[STUDY TEXT]

5th President of Ateneo de Davao University
- Incumbent
- Assumed office September 15, 2023
- Preceded by: Joel Tabora

4th President of Ateneo de Zamboanga University
- In office October 8, 2013 – February 28, 2023
- Preceded by: Tony Moreno
- Succeeded by: Guillrey Anthony Andal

Personal details
- Born: June 16, 1965 (age 61) Marikina, Rizal, Philippines
- Alma mater: Ateneo de Manila University Asian Institute of Management Gonzaga University

= Karel San Juan =

Filipino priest (born 1965)

Karel Santos San Juan, S.J. is a Filipino Jesuit priest who is the current president of the Catholic Educational Association of the Philippines. He also currently serves as the fifth president of Ateneo de Davao University, assuming office on September 14, 2023, and succeeding Fr. Joel Tabora. Prior to this, he was president of Ateneo de Zamboanga University.

== Early life and education==
San Juan was born in Marikina, Philippines on June 16, 1965. He graduated with a Bachelor of Science in Mathematics degree from Ateneo de Manila University in March 1986. He earned his master's degree in Development Management from the Asian Institute of Management in Makati in May 1993. He finished his Doctorate in Leadership Studies at the Gonzaga University, in Spokane, Washington, USA in May 2007. He also obtained a Bachelor in Sacred Theology degree from Ateneo de Manila University in March 2010.

[/STUDY TEXT]
[DATASET EXCERPTS]

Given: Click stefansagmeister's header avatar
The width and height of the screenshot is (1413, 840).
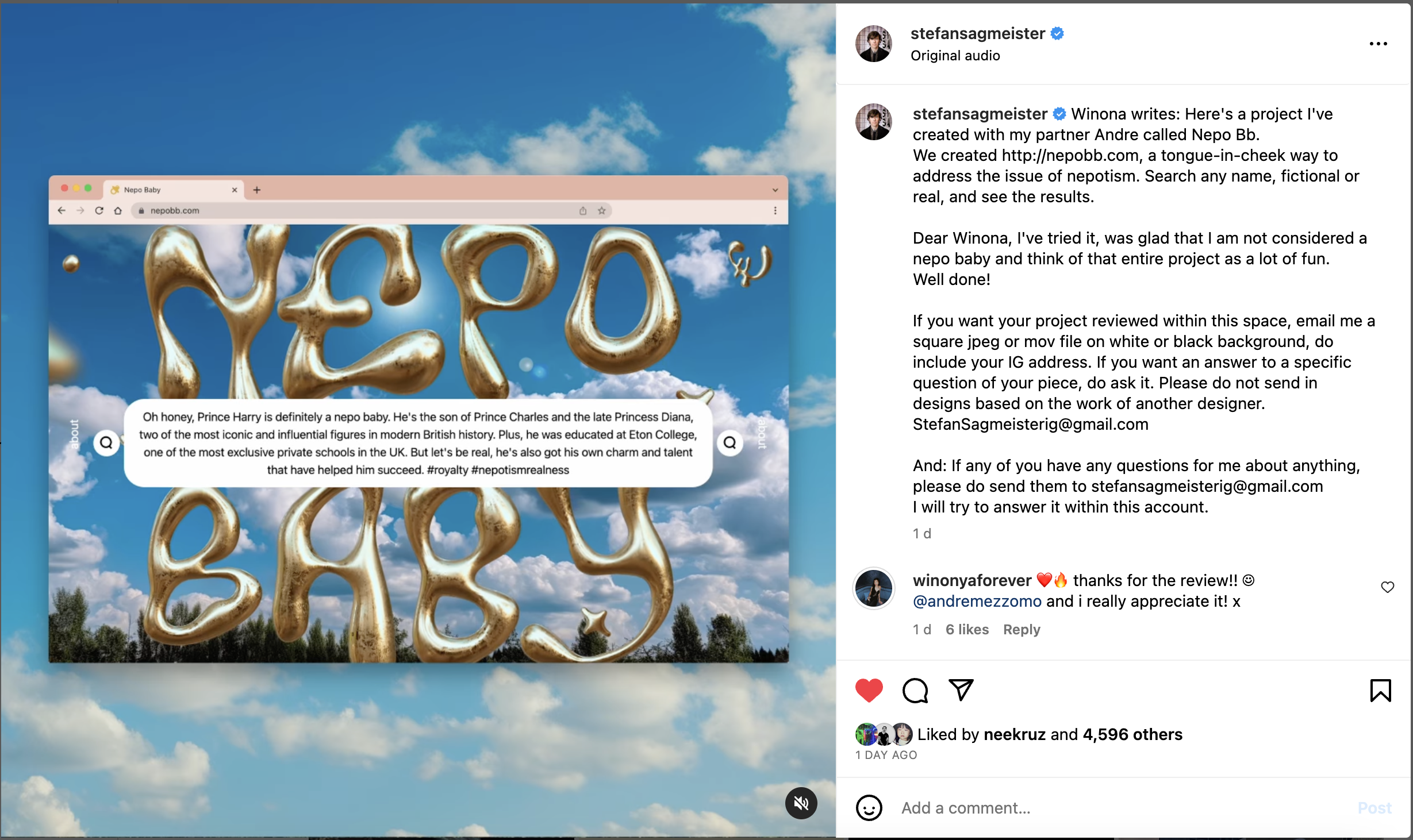Looking at the screenshot, I should pyautogui.click(x=874, y=44).
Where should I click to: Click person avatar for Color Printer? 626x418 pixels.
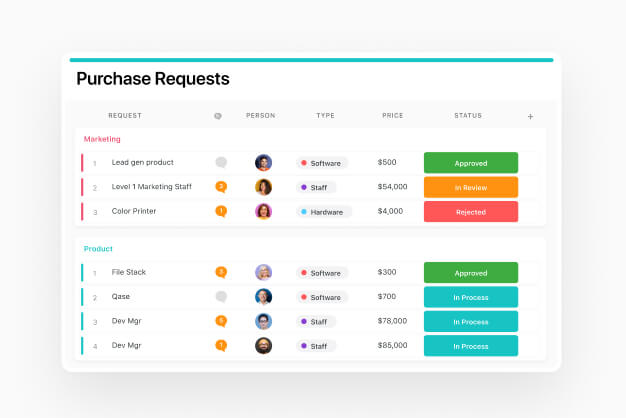[263, 211]
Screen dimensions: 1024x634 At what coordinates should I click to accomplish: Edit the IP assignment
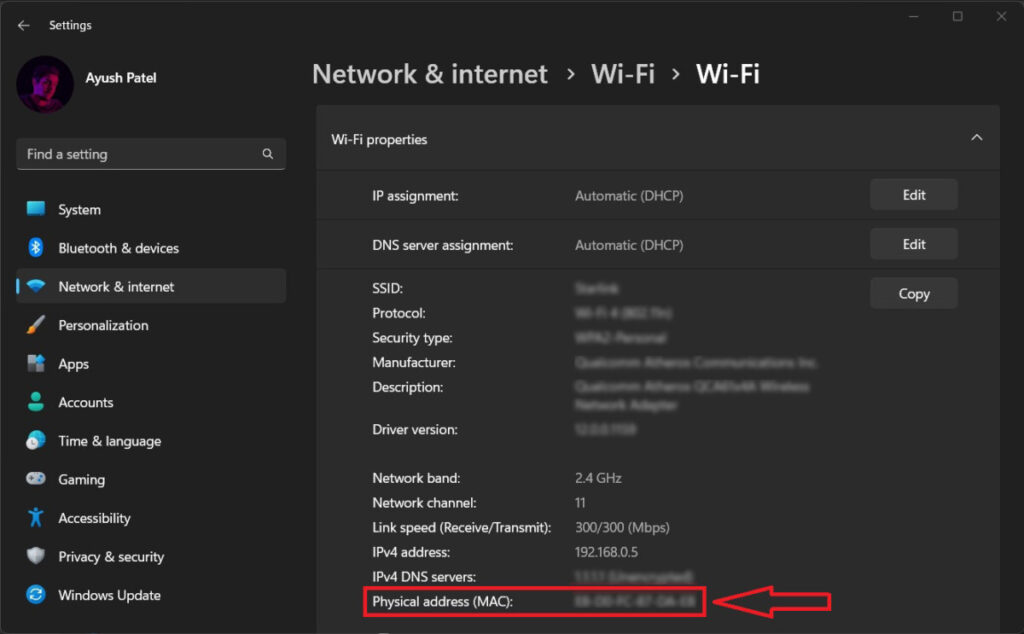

[/DATASET EXCERPTS]

ASSIGNED TASK: Rewrite the paragraph of the biographical text beginning "San Juan was born in Marikina" as a concise list, keeping its main facts. The entries have no connection to the biographical text.

EXERCISE ANSWER:
- Born June 16, 1965, in Marikina, Philippines
- Bachelor of Science in Mathematics, Ateneo de Manila University, March 1986
- Master's in Development Management, Asian Institute of Management, Makati, May 1993
- Doctorate in Leadership Studies, Gonzaga University, Spokane, Washington, USA, May 2007
- Bachelor in Sacred Theology, Ateneo de Manila University, March 2010